START Information provided
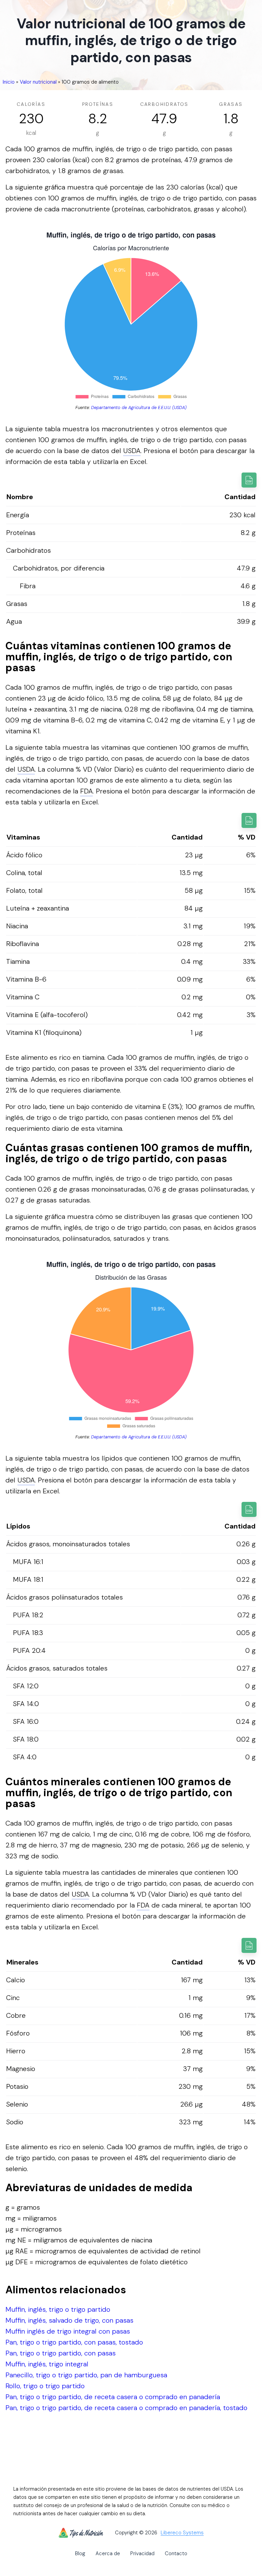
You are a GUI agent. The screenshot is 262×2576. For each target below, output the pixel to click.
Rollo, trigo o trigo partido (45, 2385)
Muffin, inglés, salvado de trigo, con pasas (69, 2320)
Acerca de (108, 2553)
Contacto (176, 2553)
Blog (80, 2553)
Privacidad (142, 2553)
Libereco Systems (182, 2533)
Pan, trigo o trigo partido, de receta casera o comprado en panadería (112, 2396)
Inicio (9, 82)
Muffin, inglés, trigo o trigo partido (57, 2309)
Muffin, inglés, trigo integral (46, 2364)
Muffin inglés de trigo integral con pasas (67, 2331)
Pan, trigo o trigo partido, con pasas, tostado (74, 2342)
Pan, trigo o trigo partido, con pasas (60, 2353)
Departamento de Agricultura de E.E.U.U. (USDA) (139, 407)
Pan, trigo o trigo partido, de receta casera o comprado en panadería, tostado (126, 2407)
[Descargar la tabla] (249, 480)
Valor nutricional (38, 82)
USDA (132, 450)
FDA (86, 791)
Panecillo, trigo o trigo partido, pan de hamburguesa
END Information provided
• **Problem to solve**:
Repeat only the tail of the entries, exactly: the line containing "Pan, trigo o trigo partido, con pasas, tostado" and every line after it, to the end.

• **Task output**:
Pan, trigo o trigo partido, con pasas, tostado (74, 2342)
Pan, trigo o trigo partido, con pasas (60, 2353)
Departamento de Agricultura de E.E.U.U. (USDA) (139, 407)
Pan, trigo o trigo partido, de receta casera o comprado en panadería, tostado (126, 2407)
[Descargar la tabla] (249, 480)
Valor nutricional (38, 82)
USDA (132, 450)
FDA (86, 791)
Panecillo, trigo o trigo partido, pan de hamburguesa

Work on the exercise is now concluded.